Ya sea desde el gélido punto de vista de la sociología, como los estudios estadísticos y taxonómicos inaugurados por Durkheim en el siglo XIX, o el fúnebre tono de las necrológicas en su entronque con el espectáculo, como las noticias por la muerte del chef y escritor Anthony Bourdain, el suicidio sigue probándose como un vórtice del pensamiento. Se le aborda como un tópico inmunológico (¿es libre de tomar una decisión moral quien está enfermo?), pero también como el gesto decisivo del libre albedrío (¿no es un principio del liberalismo hacer con el propio cuerpo lo que se desea?); conteniendo tales contradicciones, no es de extrañar que –como quisieron algunos existencialistas– tomar la propia vida siga siendo un problema filosófico mayor.
Por supuesto, también se trata de un tema que arroja una larga sombra sobre la historia de la literatura. Ha pasado ya un año desde su publicación pero vale la pena volver al ensayo Caída del búfalo sin nombre, de Alejandro Tarrab, una coedición de Malpaís Ediciones y Mantarraya Ediciones. Se trata de un ensayo personal que campea los tópicos del suicidio para explorar una constelación de temas que se desprenden de él: el potencial que tienen gestos y palabras para transformarse en conjuros (pero también en maldiciones); el vínculo del pensamiento mágico con la religión (se vuelve, obsesivamente, a la importancia de la palabra divina y su interpretación en el judaísmo). Además de estos temas, el ensayo de Tarrab es profuso en recuerdos de infancia así como en imágenes (o ideas fijas: no es casual que el dragón, símbolo medieval de lo obsesivo, tenga cierta prominencia).
Entre las imágenes explotadas por Tarrab es interesante que desde su título, la Caída del búfalo sin nombre, invite a desorientar a partir de referencias conocidas. Es famosa, por ejemplo, la piara de cerdos que se despeñan en los Evangelios (poseídos por demonios, una vez que han sido exorcizados y nombrados); pero acá la imagen corresponde a búfalos innominados. A su vez, se vela una referencia que de otra manera sería originaria: la fotografía que David Wojnarowicz tomó de un diorama –en el que se representa a búfalos cayendo por un barranco– a finales de los ochenta, durante la epidemia de sida en los EEUU (para volver a los temas inmunológicos). En su momento, la fotografía vinculó, en protesta, la extinción de estos animales en los EEUU durante el siglo XIX con la crisis de salud; en el ensayo de Tarrab se mantiene la fuerza trágica del movimiento, pero sin un nombre capaz de definir la tragedia del suicidio.

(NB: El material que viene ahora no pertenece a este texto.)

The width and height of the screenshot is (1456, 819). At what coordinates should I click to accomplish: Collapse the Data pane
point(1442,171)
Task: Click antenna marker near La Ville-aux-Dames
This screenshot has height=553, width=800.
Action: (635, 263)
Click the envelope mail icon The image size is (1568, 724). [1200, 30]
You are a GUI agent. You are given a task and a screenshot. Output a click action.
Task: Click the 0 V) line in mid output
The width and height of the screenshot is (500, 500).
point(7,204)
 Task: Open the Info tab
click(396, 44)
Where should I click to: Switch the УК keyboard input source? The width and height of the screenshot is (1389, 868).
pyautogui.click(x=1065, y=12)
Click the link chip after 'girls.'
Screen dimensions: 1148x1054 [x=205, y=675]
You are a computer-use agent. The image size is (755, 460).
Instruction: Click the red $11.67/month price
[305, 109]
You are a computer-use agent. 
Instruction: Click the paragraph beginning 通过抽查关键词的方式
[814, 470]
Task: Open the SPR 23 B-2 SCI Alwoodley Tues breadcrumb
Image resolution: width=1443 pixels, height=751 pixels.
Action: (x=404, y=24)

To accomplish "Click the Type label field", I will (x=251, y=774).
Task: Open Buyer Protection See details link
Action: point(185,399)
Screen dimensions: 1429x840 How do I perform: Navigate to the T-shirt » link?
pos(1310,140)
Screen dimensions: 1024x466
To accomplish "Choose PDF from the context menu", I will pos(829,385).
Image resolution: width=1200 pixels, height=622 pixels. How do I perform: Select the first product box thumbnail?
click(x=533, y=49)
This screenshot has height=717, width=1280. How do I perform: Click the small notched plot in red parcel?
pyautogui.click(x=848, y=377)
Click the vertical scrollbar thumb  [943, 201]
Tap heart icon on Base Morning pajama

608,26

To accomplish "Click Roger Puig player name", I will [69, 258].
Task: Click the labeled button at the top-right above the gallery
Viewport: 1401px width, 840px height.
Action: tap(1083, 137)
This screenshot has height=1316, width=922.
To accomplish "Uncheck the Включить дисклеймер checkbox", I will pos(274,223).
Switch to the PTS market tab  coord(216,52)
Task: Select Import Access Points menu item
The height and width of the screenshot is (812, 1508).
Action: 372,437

¿Sin nombre? Otro origen del ensayo, uno claro, es el suicidio de la abuela de Tarrab, en 1977; ¿pero es claro? Y no: se trata, de nuevo, de un vórtice del pensamiento, un enigma negro (Carmen Fernández, su abuela, no dejó atrás una nota). Queda sólo el gesto y las preguntas, el “ordenamiento” infantil que implica –como sugiere el apartado con el que inicia el libro– plegarias y maldiciones, realidades creadas sólo a través de la palabra (aunque más cerca del ámbito mágico que de lo real cotidiano). Hay algo inquietante, cercano a lo profano, en la Caída del búfalo sin nombre: no sólo por tratarse de un ensayo nacido de una realidad demasiado íntima, sino porque en su origen el ahora libro parecía estar destinado a una existencia efímera (fue publicado originalmente en un sitio electrónico, ahora desaparecido). Dado su poder, algunas palabras –como ocurre con los conjuros pero también con la tradición judaica– parecen incómodas en los impresos. ¿Es eso lo que ocurre con las misivas suicidas, con ciertos temas que, descubrimos, aún son tabú? “El suicidio y la maldición”, reflexiona Tarrab, “comparten un pronunciamiento irremediable: ambos están vinculados con lo alto o lo sagrado, ninguno de los dos puede retirarse, sustraerse, desdecirse”.